Marek Borowski: Jest tak, że jeszcze będąc w pełni marszałkiem, zwołałem następne posiedzenie, przyjąłem pewne wewnętrzne zarządzenie, takie moje własne, które upoważnia wicemarszałków kolejno do prowadzenia obrad według pewnej kolejności. Prawna podstawa tego zarządzenia jest skromna, ale jeżeli będzie honorowane przez posłów, jeśli nie będzie kwestionowane, to jakiś czas może to funkcjonować.
Konrad Piasecki: A czy pana zdaniem ten pomysł z forsowaniem Józefa Oleksego na marszałka, to jest pomysł na zatkanie ust jego zwolennikom z SLD i cena za zwycięstwo Marka Belki w głosowaniu sejmowym?
Marek Borowski: Wydaje mi się, że tak.
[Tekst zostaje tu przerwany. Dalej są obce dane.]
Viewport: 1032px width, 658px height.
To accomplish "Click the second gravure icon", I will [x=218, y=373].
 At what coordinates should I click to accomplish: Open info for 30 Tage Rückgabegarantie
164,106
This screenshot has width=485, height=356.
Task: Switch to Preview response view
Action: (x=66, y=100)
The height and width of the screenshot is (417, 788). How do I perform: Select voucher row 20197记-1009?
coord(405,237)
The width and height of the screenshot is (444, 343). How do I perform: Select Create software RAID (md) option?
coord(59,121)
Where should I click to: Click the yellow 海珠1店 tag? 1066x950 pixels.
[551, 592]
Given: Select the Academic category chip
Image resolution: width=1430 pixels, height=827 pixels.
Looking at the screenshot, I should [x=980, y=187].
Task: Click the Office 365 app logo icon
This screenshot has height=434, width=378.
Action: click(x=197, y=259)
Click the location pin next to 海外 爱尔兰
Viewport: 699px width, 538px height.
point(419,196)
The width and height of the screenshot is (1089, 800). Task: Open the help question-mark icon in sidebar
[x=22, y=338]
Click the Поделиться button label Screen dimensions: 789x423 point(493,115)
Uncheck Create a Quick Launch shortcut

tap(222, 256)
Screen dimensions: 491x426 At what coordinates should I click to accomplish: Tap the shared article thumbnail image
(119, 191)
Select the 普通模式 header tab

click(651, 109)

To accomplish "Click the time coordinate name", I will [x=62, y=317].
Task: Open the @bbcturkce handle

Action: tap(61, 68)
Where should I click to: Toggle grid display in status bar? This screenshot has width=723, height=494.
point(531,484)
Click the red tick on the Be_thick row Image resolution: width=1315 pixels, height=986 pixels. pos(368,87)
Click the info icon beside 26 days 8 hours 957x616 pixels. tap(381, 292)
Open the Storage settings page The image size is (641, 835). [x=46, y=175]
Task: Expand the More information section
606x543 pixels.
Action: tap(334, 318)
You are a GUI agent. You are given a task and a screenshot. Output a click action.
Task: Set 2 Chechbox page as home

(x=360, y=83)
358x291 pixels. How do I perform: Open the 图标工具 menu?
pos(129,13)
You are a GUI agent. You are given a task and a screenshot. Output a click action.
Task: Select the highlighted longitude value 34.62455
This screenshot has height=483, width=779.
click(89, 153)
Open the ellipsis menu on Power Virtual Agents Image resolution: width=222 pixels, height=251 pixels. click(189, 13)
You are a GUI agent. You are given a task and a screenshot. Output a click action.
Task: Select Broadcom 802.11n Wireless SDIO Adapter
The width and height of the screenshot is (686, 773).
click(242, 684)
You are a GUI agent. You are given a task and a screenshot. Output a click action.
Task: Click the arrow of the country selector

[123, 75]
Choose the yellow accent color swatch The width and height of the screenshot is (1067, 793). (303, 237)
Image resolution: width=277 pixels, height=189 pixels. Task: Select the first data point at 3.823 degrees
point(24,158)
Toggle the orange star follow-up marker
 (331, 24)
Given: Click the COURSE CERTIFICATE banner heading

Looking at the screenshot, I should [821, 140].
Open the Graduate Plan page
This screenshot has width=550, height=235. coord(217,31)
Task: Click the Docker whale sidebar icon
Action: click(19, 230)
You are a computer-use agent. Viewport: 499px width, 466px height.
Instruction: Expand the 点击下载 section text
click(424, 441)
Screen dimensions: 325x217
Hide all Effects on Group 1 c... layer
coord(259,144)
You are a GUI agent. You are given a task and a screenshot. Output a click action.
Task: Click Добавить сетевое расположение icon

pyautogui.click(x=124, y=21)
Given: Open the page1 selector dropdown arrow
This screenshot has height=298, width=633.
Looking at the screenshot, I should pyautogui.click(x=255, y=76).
To nie są tylko spekulacje, takie były wręcz interpretacje i samego Józefa Oleksego, i Krzysztofa Janika.
Konrad Piasecki: Zwycięstwo Marka Belki wydaje się dziś panu prawdopodobne?
Marek Borowski: Nie umiem powiedzieć.
Konrad Piasecki: Śledzę pana wypowiedzi, ma takie wrażenie, że Pański entuzjazm, no może nie tyle wobec osoby Marka Belki, ale wobec tego wszystkiego, co będzie działo się po jego ewentualnym wyborze na premiera, mocno maleje.
Marek Borowski: Niewątpliwie słusznie pan to zauważył, bo przecież sytuacja rozwija się dynamicznie - mamy różnego typu zawirowania, zachowania poszczególnych klubów, ich wypowiedzi, wypowiedzi ich przedstawicieli, które nadwyrężają tę wiarę w to, że w tym Sejmie może powstać koalicja, która będzie koalicją stabilizującą sytuację.
Konrad Piasecki: To nadwyrężenie wiary jest na ile jest poważne i pokaźne?
Marek Borowski: Jest istotne.
Konrad Piasecki: Czyli SdPl już dziś mówi Belce "nie"?
Marek Borowski: SdPl wypowie się w tej sprawie w stosownym momencie. Jeszcze byłoby przedwczesne, gdybym się ja wypowiadał.
Konrad Piasecki: A może zachowacie się jak Platforma, która mówi tak: nie poprzemy Oleksego na marszałka, nie poprzemy Belki na premiera, nie poprzemy Oleksego na premiera, nie poprzemy żadnego polityka SDL do rządzenia czymkolwiek, kiedykolwiek w tej kadencji.
Marek Borowski: My mamy własną tożsamość i własny język, własny sposób wypowiadania się i nie musimy powtarzać po Platformie. Na pewno nasz stosunek do obecnej sytuacji wyrazimy.
Konrad Piasecki: Szanse Belki zawsze pan oceniał pół na pół. Dzisiaj? Wahadło się przechyla?
Marek Borowski: Utrzymajmy to tak - pół na pół.
Konrad Piasecki: Panie marszałku, a czy premier dobrze zrobił, nie przyjmując dymisji szefa wywiadu?
Marek Borowski: To już tylko premier wie. Siemiątkowski stwierdził, że nie kłamał.
Konrad Piasecki: Komisja stwierdziła zupełnie co innego.
Marek Borowski: Zdanie komisji jest inne.
Konrad Piasecki: A jakie jest zdanie Marka Borowskiego?
Marek Borowski: Mogę powiedzieć tak, że jeśli pan Siemiątkowski rzeczywiście dezinformował czy okłamał komisję i pan premier o tym wie, no to oczywiście powinien podać się do dymisji i pan premier powinien ją przyjąć. Ale jeśli tak nie było - a ja do końca nie umiem się w tej sprawie i nie mogę wypowiadać - to premier daje wiarę swojemu pracownikowi. I to jest jego dobre prawo. A każdy ma swoją ocenę.